Bazlen was born in Trieste on 10 June 1902. His father, Eugenio Bazlen, a Lutheran native of Stuttgart, died one year after his birth, and he was raised by the family of his mother, Clotilde Levi Minzi, from Trieste, belonging to the Jewish middle class. He studied in the German language school Real Gymnasium, where he became passionate about literary subjects, encouraged by his teacher, Professor Mayer.
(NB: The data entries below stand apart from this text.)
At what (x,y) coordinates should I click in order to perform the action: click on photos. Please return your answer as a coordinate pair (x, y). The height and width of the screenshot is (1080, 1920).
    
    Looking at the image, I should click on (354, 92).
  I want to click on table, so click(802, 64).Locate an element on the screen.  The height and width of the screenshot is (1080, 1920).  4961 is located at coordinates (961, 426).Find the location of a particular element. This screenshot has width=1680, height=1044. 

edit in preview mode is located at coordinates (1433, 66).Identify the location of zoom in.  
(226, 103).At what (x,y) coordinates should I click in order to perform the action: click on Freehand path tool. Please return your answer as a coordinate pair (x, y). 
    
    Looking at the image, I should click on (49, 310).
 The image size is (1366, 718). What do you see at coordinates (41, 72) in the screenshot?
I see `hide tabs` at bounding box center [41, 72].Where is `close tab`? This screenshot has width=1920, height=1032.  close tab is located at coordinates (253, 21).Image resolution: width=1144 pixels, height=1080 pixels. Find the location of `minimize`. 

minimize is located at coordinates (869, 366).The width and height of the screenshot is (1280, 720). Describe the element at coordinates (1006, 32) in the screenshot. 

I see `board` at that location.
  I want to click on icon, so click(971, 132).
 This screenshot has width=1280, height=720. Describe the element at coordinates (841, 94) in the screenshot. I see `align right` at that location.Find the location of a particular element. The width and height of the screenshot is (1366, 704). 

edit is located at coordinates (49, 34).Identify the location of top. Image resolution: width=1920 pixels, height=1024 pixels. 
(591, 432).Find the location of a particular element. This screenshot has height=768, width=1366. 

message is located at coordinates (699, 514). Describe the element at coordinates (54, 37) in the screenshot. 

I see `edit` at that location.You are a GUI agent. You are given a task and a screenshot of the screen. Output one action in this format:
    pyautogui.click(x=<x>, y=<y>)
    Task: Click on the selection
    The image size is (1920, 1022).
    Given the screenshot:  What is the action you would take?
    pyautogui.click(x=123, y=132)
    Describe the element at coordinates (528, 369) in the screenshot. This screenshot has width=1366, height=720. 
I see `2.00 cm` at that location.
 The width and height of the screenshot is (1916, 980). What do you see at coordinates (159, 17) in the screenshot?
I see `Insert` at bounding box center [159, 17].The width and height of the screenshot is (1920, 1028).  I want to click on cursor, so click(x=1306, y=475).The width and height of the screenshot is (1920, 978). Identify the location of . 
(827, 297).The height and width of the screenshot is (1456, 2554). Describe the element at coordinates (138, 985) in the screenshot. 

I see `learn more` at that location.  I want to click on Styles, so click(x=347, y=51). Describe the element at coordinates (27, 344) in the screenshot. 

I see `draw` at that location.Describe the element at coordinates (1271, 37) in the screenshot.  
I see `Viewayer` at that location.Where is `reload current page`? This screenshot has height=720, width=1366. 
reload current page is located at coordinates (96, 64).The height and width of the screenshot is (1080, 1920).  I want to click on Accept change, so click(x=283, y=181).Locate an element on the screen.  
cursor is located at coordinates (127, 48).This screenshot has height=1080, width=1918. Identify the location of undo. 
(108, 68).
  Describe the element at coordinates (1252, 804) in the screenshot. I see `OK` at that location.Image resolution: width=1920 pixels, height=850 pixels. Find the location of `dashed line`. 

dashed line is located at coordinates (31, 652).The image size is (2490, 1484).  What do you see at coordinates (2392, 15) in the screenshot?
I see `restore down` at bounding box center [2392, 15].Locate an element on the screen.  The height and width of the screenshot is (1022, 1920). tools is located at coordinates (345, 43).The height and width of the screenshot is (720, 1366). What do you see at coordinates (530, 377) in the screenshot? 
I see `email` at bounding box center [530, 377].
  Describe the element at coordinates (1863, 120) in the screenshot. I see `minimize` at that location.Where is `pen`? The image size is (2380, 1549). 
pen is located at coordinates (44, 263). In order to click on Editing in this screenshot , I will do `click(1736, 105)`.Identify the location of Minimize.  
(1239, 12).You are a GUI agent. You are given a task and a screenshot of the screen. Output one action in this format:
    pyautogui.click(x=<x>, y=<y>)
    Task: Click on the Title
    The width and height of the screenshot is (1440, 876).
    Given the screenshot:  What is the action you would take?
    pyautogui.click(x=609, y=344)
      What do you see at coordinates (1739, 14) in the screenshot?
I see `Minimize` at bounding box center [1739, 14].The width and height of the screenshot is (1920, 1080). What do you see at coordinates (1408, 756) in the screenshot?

After he left Trieste, he lived in Genoa, Milan and Rome.
He was a friend of Luciano Foà, Adriano Olivetti, Giacomo Debenedetti, Italo Calvino and Eugenio Montale,[1] and part of the circle of artists of the Caffè Garibaldi together with Umberto Saba, who in 1921 dedicated his Canzoniere to his "six readers" Bazlen, Romanellis, Giotti, Schiffrer, Rovan and Bolaffio.[2] [3] It was Bazlen who recommended to Montale Svevo's Confessions of Zeno (of which he was one of the first discoverers).[4]
Bazlen never published anything in life, but a posthumous collection of his writings (1984, which also includes his letters to Montale) included works like Lettere editoriali (1968), Note senza testo (1970) and Il capitano di lungo corso.[5] [6] Bazlen's life is at the center of the novel Lo stadio di Wimbledon (1983) by Daniele Del Giudice, which was adapted to film by Mathieu Amalric under the title Le stade de Wimbledon (2002).
Roberto Calasso's final monograph, published the day after his death, was devoted to the subject of Bazlen's life and study.[7]